If we turn anticlockwise a few degrees and look eastwards back down the track you can see that this might have offered a more attractive route to the road, marked in the next photo by our parked car in the middle distance. In accounts of the battle some of Maucke’s tanks are described as using a cart track on their approach to the Champs – Hemroulle road and this may well be it. Follow the road seen disappearing into the distance and you reach the US 502nd Parachute Regiment’s HQ at Chateau Rolley.
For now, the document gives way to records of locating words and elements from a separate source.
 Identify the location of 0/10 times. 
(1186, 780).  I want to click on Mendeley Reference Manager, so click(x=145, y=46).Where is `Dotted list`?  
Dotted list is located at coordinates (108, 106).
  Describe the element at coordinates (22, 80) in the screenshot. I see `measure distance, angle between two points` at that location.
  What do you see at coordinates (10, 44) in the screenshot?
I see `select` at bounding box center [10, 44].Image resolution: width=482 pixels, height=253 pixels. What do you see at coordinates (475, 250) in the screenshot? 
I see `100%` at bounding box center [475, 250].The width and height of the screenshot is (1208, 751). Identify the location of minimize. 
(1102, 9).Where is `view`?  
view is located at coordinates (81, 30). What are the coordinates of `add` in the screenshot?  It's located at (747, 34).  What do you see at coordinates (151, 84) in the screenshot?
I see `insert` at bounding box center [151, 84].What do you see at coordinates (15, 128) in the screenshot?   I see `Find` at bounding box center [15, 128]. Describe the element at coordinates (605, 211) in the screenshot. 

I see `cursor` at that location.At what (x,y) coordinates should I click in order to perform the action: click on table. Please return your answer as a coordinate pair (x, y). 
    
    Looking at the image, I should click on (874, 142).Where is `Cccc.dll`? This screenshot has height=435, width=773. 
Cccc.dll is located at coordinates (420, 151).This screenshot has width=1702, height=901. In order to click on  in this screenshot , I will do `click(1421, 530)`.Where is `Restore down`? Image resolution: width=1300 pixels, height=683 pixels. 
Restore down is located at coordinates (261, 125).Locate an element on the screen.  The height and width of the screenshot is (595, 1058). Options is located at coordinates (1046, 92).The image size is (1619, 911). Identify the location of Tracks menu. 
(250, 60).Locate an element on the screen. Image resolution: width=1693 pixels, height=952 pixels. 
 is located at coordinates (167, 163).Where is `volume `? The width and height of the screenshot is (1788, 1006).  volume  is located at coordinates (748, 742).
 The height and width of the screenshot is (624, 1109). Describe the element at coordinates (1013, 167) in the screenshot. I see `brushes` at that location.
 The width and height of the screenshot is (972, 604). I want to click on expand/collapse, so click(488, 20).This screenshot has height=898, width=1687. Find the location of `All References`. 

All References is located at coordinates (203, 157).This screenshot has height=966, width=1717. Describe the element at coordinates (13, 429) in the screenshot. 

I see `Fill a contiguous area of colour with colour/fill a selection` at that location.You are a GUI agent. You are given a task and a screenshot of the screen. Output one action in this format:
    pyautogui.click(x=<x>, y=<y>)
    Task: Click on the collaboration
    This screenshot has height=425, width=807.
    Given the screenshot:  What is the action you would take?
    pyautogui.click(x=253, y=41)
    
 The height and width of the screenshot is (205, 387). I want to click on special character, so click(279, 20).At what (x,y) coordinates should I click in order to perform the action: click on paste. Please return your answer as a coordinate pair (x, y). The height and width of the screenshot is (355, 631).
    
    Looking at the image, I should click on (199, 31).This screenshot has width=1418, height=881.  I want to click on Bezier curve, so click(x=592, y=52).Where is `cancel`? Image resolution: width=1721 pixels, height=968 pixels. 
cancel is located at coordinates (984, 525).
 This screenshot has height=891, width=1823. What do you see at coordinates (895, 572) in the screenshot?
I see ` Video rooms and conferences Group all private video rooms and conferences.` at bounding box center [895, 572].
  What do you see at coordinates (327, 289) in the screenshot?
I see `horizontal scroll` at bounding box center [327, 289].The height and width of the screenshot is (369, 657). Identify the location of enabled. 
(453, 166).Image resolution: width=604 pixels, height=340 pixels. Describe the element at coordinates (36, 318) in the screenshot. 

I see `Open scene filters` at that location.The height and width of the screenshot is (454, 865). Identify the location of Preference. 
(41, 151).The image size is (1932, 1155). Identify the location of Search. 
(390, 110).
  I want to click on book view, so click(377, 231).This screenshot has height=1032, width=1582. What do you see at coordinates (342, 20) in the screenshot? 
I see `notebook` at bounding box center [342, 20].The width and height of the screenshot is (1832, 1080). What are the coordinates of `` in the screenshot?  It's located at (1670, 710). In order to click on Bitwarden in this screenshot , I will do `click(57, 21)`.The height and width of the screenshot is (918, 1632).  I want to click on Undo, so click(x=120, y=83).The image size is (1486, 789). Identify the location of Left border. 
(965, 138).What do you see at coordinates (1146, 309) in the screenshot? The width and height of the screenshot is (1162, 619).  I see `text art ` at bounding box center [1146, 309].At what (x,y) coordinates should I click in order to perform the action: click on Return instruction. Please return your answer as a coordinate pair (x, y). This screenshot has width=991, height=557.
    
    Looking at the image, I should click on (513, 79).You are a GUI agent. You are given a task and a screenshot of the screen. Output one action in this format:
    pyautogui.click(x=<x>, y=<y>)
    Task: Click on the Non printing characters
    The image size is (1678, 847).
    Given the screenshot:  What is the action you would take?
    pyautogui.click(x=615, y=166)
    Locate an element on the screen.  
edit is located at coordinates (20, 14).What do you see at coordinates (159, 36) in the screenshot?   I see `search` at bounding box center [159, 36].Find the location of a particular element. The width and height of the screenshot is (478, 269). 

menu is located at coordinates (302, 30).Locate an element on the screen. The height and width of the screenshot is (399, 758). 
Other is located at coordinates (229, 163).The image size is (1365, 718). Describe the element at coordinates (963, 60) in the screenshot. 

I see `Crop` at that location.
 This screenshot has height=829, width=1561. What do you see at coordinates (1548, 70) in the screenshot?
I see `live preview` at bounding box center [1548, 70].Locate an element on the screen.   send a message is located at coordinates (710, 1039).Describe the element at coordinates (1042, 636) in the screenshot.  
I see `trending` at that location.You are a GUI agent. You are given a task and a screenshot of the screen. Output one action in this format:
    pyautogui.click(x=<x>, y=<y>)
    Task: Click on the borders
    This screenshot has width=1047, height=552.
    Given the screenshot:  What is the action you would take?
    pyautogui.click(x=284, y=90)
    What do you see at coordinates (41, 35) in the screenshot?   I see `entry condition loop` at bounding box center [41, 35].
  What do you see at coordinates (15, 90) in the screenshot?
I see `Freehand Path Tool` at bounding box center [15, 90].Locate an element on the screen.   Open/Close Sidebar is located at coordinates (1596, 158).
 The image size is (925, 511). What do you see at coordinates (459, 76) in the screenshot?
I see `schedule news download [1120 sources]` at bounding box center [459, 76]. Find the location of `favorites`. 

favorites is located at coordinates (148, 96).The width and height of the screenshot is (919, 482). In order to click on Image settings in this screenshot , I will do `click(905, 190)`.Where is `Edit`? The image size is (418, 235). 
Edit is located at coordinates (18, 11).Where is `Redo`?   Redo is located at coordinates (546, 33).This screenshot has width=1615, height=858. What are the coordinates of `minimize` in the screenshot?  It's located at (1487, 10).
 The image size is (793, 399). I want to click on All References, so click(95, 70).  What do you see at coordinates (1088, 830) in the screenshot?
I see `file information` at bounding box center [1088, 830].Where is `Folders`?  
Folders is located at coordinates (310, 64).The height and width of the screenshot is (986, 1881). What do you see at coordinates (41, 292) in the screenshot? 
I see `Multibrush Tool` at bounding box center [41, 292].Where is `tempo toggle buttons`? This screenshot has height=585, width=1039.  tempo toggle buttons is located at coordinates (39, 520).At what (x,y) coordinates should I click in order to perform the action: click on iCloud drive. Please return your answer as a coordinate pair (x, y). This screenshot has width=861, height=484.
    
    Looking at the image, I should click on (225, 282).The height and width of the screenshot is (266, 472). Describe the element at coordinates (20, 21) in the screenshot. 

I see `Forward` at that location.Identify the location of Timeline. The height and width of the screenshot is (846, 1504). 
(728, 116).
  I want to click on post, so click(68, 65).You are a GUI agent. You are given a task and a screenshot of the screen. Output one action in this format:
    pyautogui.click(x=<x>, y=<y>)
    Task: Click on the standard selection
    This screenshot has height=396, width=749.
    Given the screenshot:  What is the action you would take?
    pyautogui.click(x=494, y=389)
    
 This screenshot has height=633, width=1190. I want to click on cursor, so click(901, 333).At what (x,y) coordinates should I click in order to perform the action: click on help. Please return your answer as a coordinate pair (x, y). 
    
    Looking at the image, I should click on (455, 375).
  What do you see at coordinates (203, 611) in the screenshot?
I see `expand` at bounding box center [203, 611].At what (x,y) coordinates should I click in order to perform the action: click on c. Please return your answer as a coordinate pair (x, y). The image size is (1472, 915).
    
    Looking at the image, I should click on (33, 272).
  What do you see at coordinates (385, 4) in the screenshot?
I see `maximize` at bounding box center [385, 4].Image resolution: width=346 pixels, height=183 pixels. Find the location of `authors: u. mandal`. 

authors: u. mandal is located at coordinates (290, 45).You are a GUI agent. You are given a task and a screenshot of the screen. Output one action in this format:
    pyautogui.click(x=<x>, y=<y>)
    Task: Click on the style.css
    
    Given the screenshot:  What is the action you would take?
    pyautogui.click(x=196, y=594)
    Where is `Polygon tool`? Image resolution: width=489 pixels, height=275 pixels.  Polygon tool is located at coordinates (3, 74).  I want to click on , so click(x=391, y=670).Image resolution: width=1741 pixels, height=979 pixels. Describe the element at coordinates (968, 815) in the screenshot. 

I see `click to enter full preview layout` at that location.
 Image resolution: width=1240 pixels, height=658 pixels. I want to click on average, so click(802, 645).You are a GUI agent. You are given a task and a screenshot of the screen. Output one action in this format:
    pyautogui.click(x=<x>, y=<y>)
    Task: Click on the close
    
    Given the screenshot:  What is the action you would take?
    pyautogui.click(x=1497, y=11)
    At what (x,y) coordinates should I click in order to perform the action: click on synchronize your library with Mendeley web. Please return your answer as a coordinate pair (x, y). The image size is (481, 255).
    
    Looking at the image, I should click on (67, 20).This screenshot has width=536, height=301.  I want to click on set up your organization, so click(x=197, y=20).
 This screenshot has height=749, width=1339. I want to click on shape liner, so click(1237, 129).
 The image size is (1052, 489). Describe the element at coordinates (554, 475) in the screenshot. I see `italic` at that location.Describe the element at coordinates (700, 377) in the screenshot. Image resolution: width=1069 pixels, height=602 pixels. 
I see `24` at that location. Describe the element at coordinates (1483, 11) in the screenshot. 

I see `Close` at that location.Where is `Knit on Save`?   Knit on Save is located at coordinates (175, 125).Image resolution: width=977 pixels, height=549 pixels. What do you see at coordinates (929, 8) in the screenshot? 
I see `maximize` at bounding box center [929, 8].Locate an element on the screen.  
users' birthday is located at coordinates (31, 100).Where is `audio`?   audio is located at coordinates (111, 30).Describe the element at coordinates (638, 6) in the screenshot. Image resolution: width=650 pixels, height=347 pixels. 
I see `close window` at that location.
The Chateau is pictured in the Champs scenario, but the view below also shows the entrance, via a gateway through surrounding outbuildings. In the event, when word came that panzers had been spotted nearby the CO – Lieutenant Colonel Chappuis – ordered all the HQ personnel bar himself and two others to leave the Chateau and take up defensive positions outside. In common with the rest of the units defending the Bastogne perimeter during the siege, HQs as well as artillery positions and supply dumps were perilously close to the front and vulnerable to sudden attacks by armour or infiltrating infantry. In this area it included the 155mm guns of 755th Field Artillery Battalion, one battery of which is included in the scenario’s US orbat. After-action reports describe how the guns were unable to fire on the German tanks moving through their positions because they were too close. The gunners instead manned machine guns to take on the attackers.

The American airborne troops were desperate to stop the Germans reaching Hemroulle. The shot of the village below is the one featured in our ‘Bulge’ book. It was taken from the middle of the road on the Bastogne-side of the village and you can see the sharp bends have been ‘ironed’ out in the scaling down process for the Battle Map.  If this village had been captured there was precious little between the German forces and the town centre 2 miles away. Not only that, but the headquarters of 101st Airborne Division was situated at the point where this road entered Bastogne, at the old Belgian Army Heintz Barracks. The barracks are pictured below, still under military control and substantially unchanged since General McAuliffe – the 101st’s artillery commander – masterminded the defence of Bastogne.

In the end the battle for Champs was an unmitigated disaster for the German besiegers. It was also a disaster for Bastogne, as the enemy forces preceded the attack with 2 nights of bombing by low-flying JU 88s, ostensibly to soft up the defences. This destroyed many buildings that had survived the constant artillery fire, but more importantly killed many civilians and wounded US troops being treated in one of the town’s churches – an incident portrayed in the TV series ‘Band of Brothers’.